Researchers isolate antibodies that neutralise multiple species of Ebola
Posted: 22 January 2016 | Victoria White | No comments yet
Researchers used a high-efficiency method they developed to quickly isolate and generate large quantities of monoclonal human antibodies from the blood of survivors of a 2007 outbreak in Uganda who were infected by the Bundibugyo Ebola virus…
Researchers at Vanderbilt University Medical Centre and the University of Texas Medical Branch in Galveston (UTMB) have isolated human monoclonal antibodies from Ebola survivors which can neutralise multiple species of the virus.
“We thought we would need five different sets of vaccines or five different (drugs),” said James Crowe Jr., M.D., the Ann Scott Carrell Professor and director of the Vanderbilt Vaccine Centre, who led Vanderbilt’s end of the research.

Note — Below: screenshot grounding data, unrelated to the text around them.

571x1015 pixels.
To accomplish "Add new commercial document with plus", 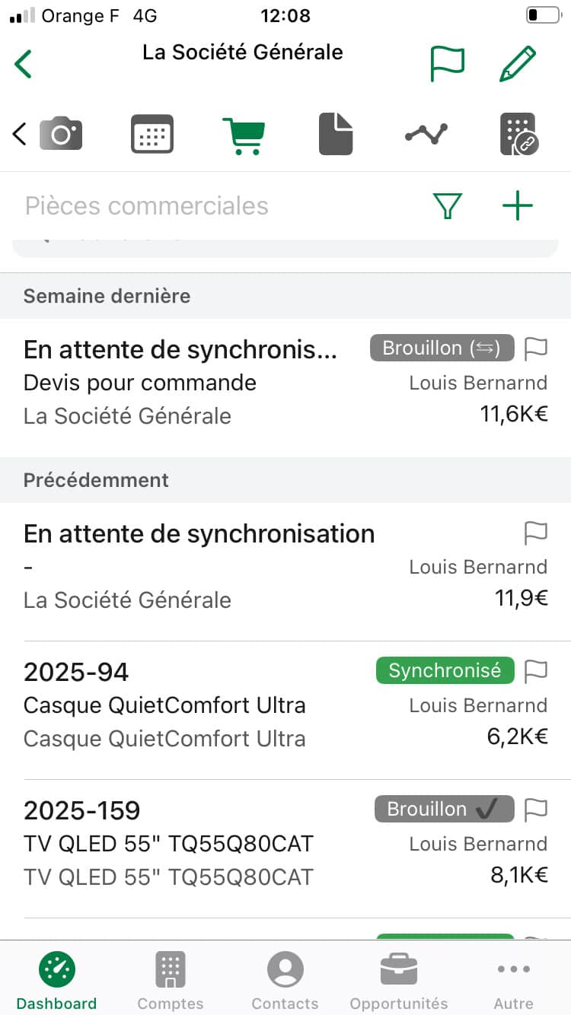I will pyautogui.click(x=518, y=206).
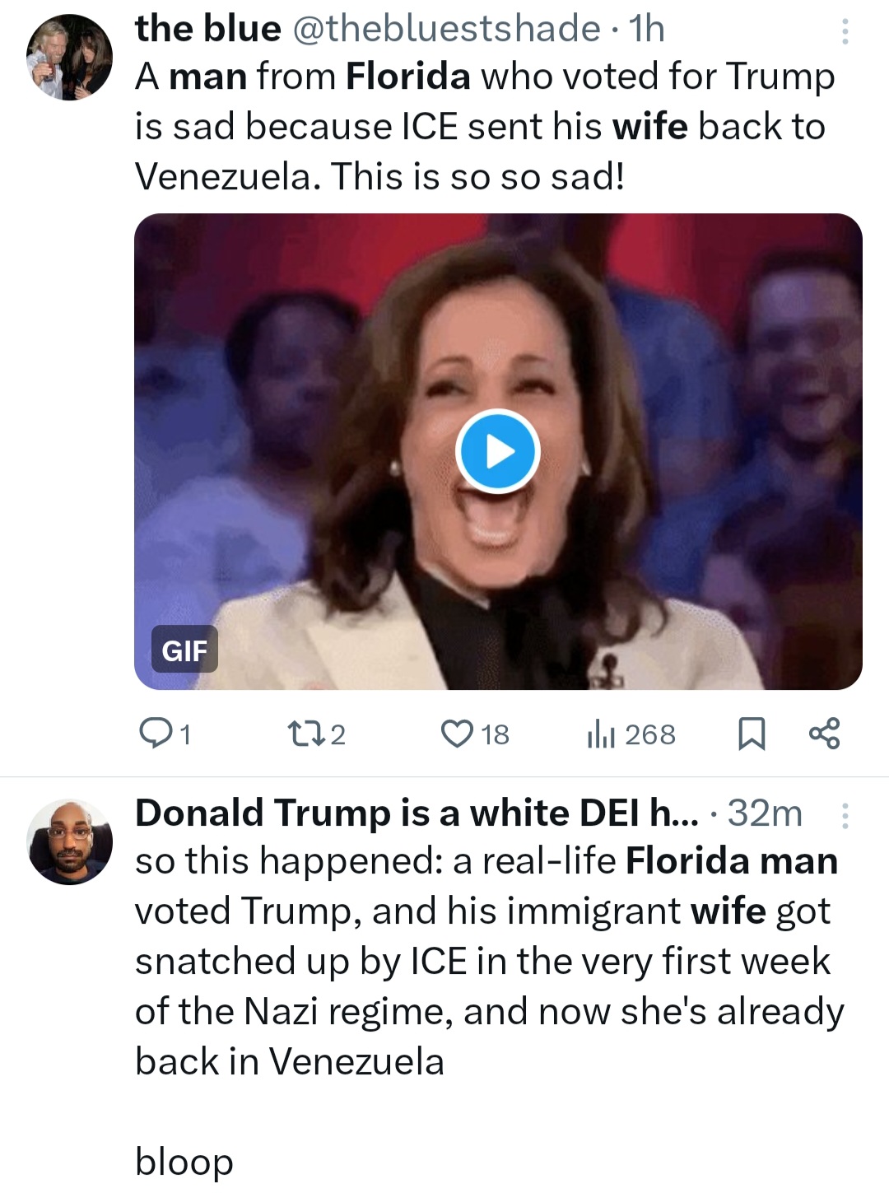
Task: Open the more options menu for the blue's tweet
Action: tap(845, 31)
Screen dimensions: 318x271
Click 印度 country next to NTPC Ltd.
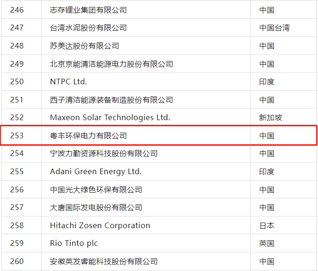click(x=267, y=81)
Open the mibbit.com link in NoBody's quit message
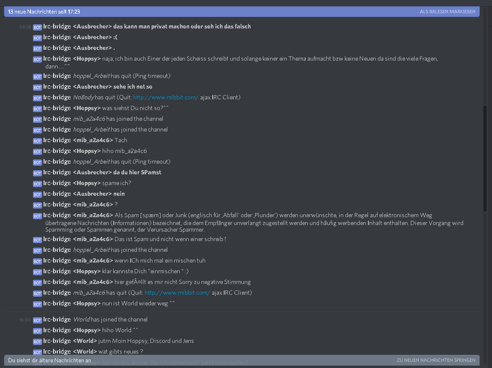 pyautogui.click(x=166, y=97)
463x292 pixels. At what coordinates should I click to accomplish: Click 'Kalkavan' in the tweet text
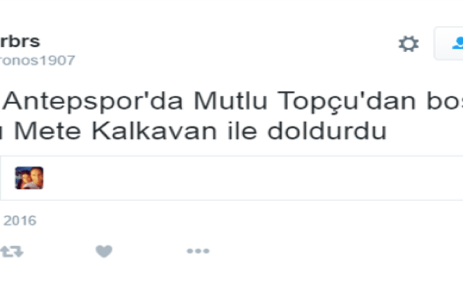tap(155, 130)
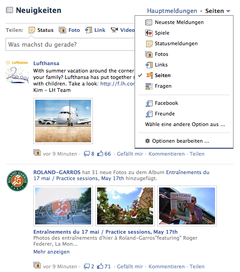Click the Fragen poll icon

(149, 86)
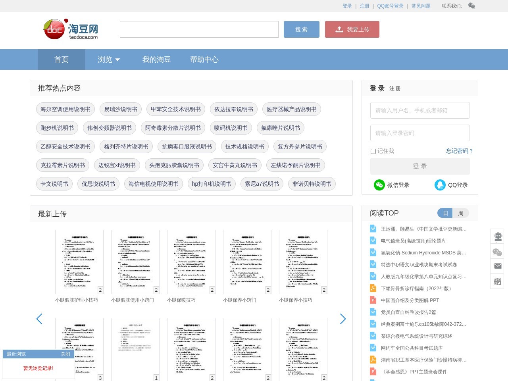Image resolution: width=508 pixels, height=381 pixels.
Task: Click the blue QQ login icon
Action: tap(440, 185)
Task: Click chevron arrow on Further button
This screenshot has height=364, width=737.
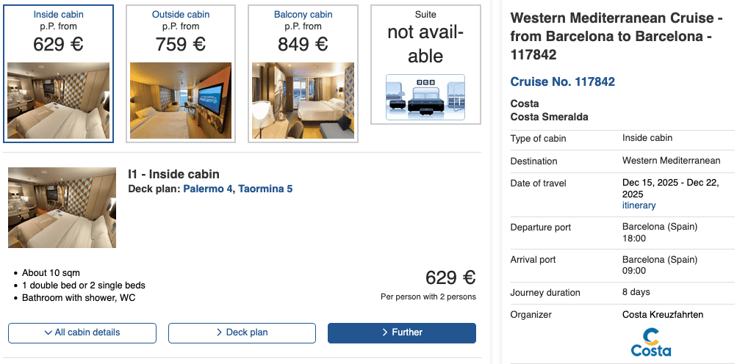Action: coord(385,332)
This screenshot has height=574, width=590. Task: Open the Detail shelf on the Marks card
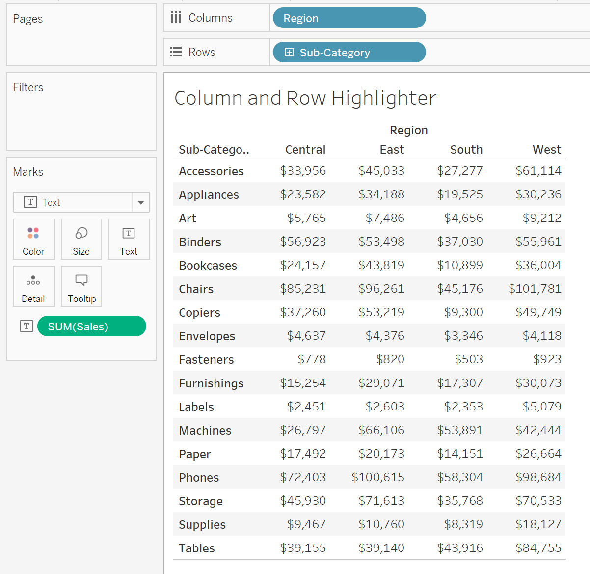tap(33, 286)

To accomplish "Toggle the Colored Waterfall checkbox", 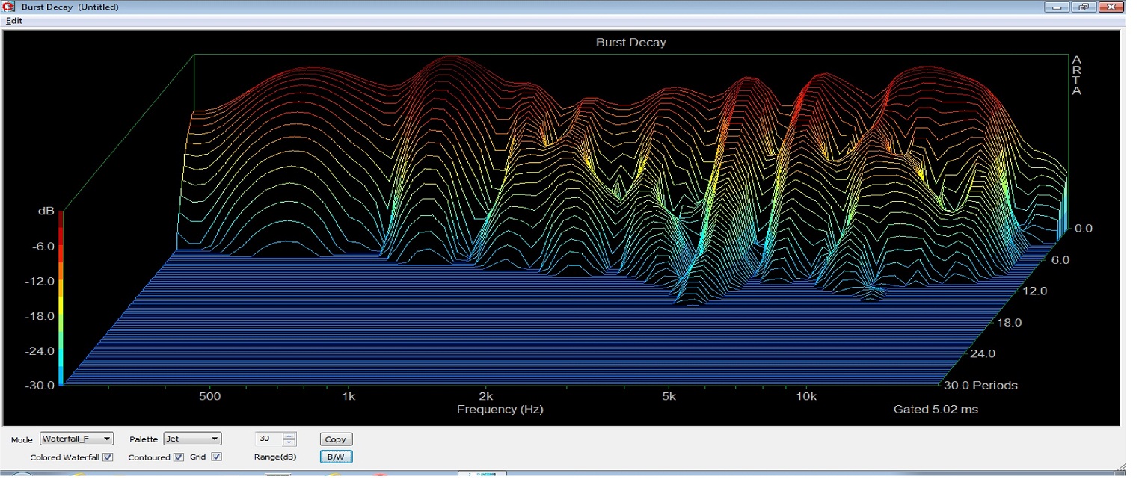I will pos(108,457).
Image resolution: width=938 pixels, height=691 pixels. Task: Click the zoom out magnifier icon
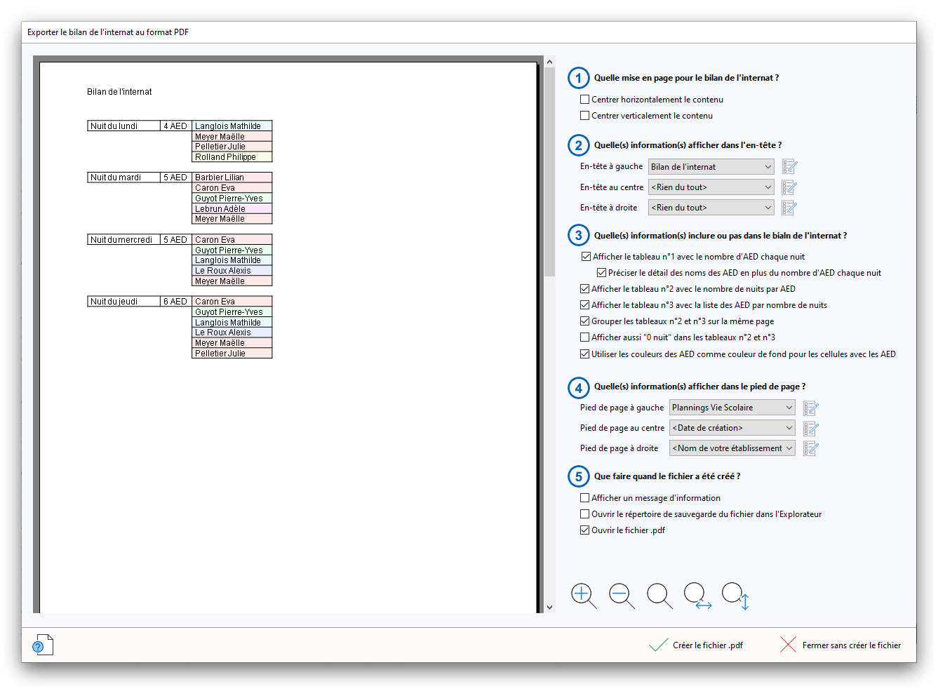point(621,596)
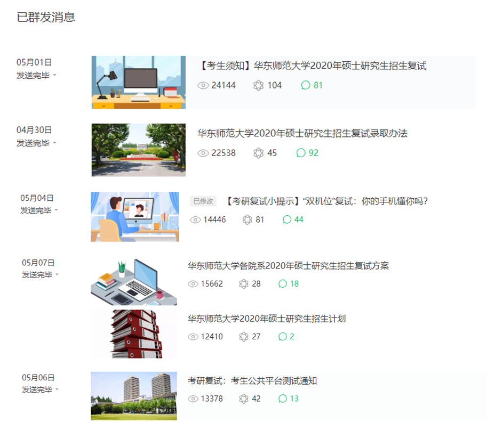Open article 【考生须知】华东师范大学2020年硕士研究生招生复试

(314, 66)
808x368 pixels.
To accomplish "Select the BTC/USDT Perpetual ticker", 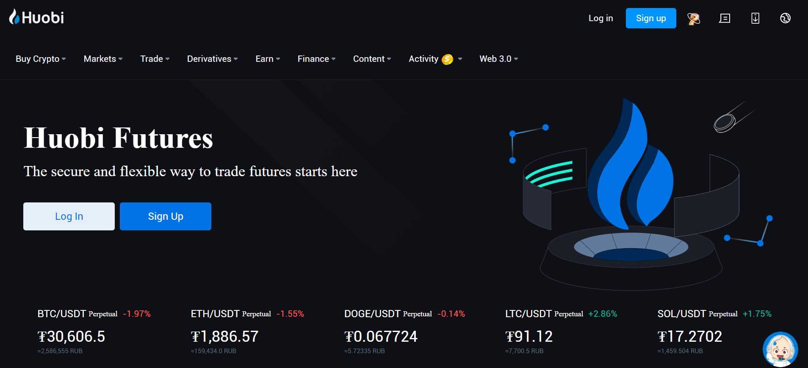I will (77, 314).
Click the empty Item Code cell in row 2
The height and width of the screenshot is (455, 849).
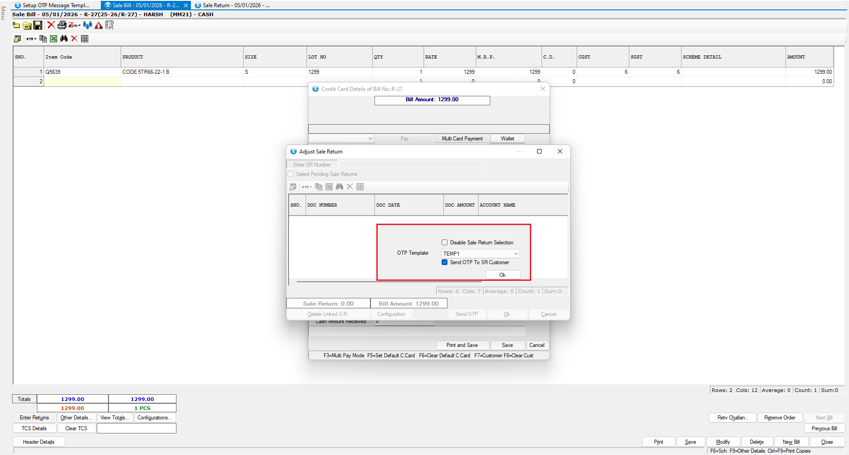click(x=82, y=81)
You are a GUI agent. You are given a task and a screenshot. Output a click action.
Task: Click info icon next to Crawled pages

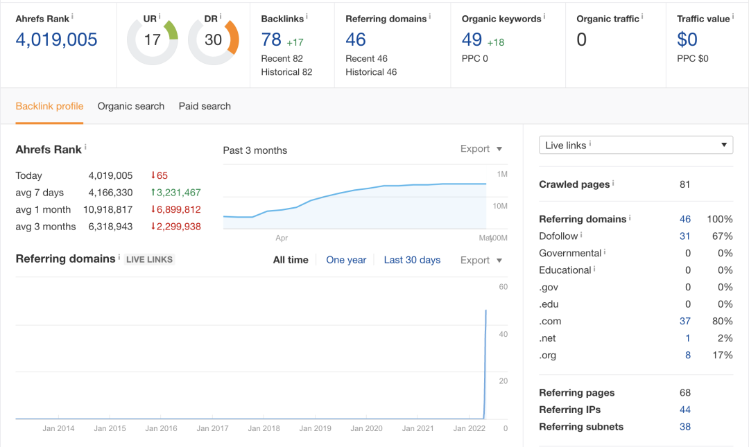(x=613, y=183)
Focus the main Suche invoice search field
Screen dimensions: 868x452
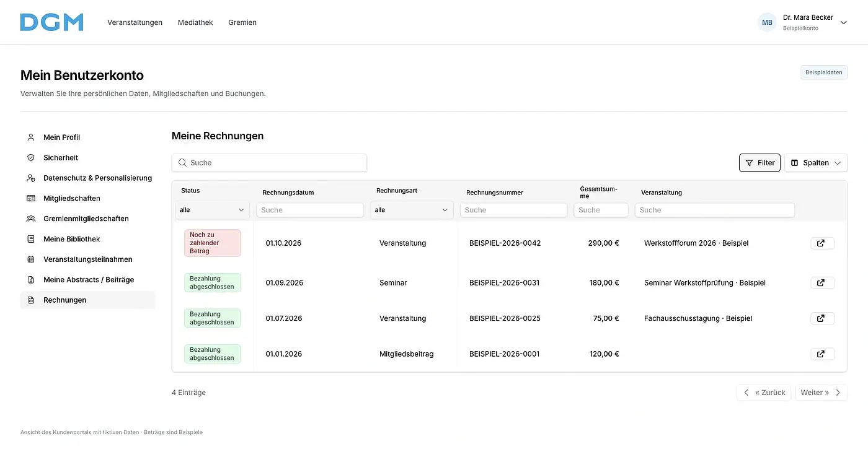pyautogui.click(x=269, y=163)
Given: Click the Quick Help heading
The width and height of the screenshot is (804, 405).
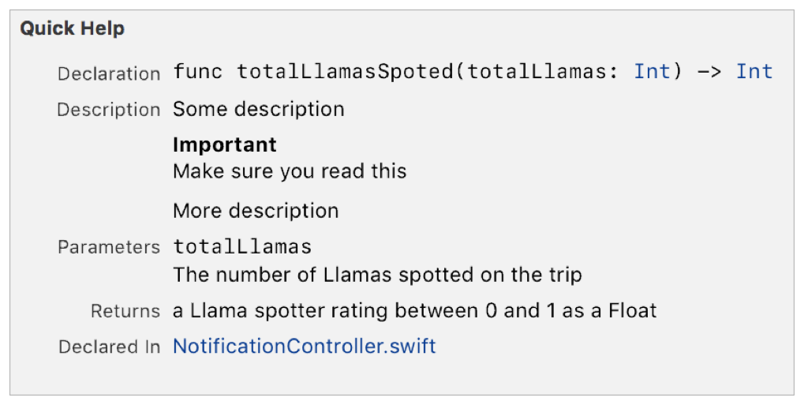Looking at the screenshot, I should (72, 29).
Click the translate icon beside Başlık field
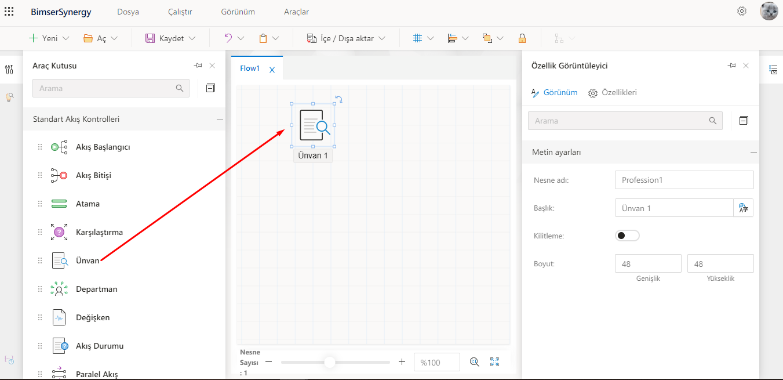The image size is (783, 380). (x=743, y=208)
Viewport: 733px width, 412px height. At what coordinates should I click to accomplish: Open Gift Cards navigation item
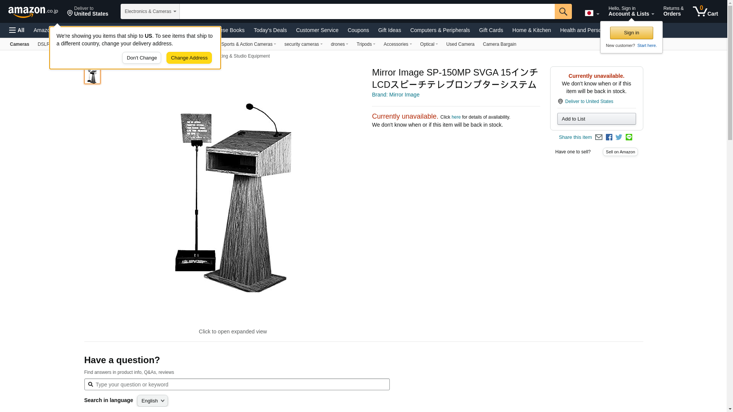coord(491,30)
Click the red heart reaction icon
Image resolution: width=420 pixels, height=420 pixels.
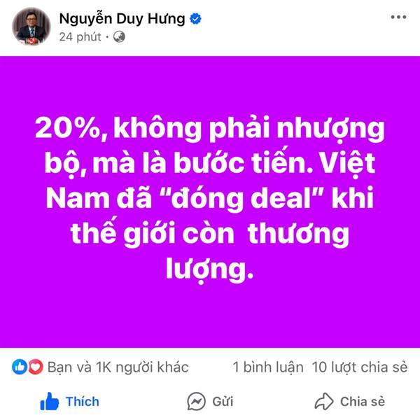[36, 367]
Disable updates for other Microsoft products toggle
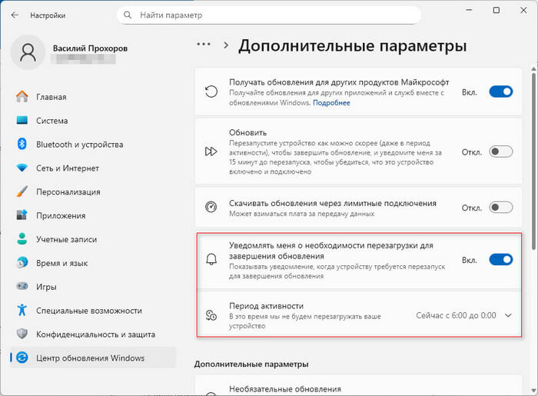Screen dimensions: 538x396 pos(500,92)
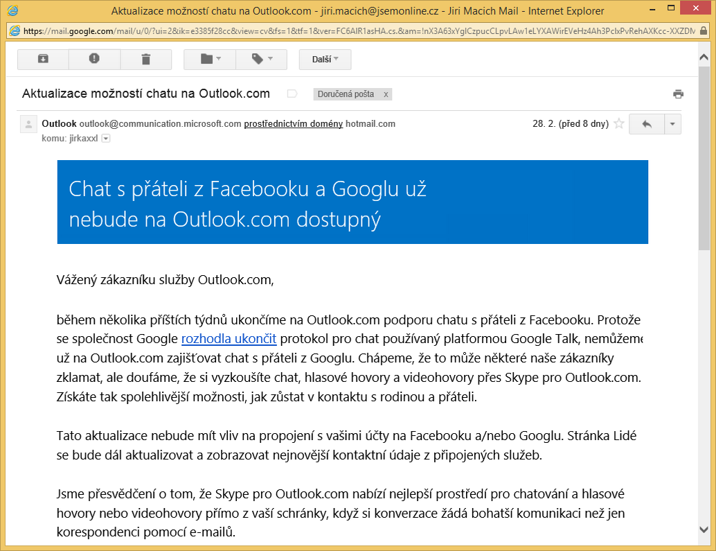Screen dimensions: 716x551
Task: Reply to the Outlook email
Action: (x=647, y=124)
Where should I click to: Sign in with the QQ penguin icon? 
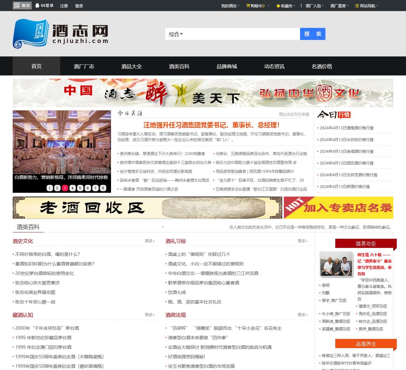pos(37,5)
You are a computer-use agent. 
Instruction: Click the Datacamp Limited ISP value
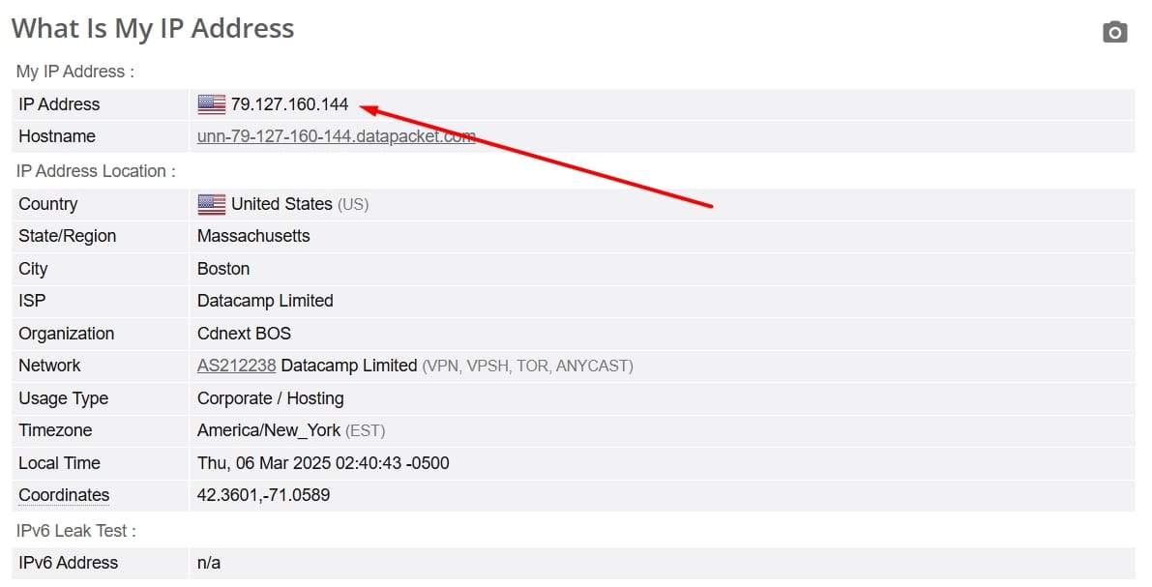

“This work suggests there are common elements across different groups of Ebola viruses,” Crowe said. “Maybe we can come up with one therapeutic or one vaccine that would solve all of them.”
“In this study, a remarkably diverse array of virus-specific antibodies was isolated, which appeared to bind to various parts of the envelope protein of the virus,” said UTMB professor Alexander Bukreyev, Ph.D., who led the UTMB team.
“Some of the antibodies neutralised not only Ebola Bundibugyo virus, but also Ebola Sudan virus and Ebola Zaire virus, similar to that which caused the recent outbreak in West Africa,” Bukreyev said.
Monoclonal antibodies are generated by clones of a type of white blood cell that have been fused to myeloma cells to form fast-growing “hybridomas.” Like heat-seeking missiles, they seek out and destroy their targets, in this case, the Ebola virus. Unlike vaccines, antibody treatments are meant to provide short-term protection to health care workers and others at risk of exposure. They also could be used as antiviral drugs to treat patients who are already infected with Ebola virus.
Last week, researchers at Albert Einstein College of Medicine reported that “bispecific” monoclonal antibodies they engineered to recognise two species of Ebola virus provided a high degree of protection in mice exposed to two Ebola viral species.
One of the antibodies protected guinea pigs in a challenge study
In the current study, Vanderbilt researchers led by graduate student Andrew Flyak used a high-efficiency method they developed to quickly isolate and generate large quantities of monoclonal human antibodies from the blood of survivors of a 2007 outbreak in Uganda who were infected by the Bundibugyo Ebola virus.
Components of the study, which require work with live viruses, were performed by Bukreyev’s team at the Galveston National Laboratory at UTMB, which has biosafety facilities capable of handling Ebolaviruses safely.
In addition to neutralizing multiple Ebolavirus species, one of the antibodies also protected guinea pigs from a lethal challenge of virus.
Previous therapeutics used re-engineered mouse antibodies. “This work points the way to using fully human antibodies as the next generation of antibody therapeutics,” Crowe said.
“From the human antibody work … and the vaccine work that’s being done, it’s clear we can find a protective strategy for Ebola,” he said. “That’s a big step forward.”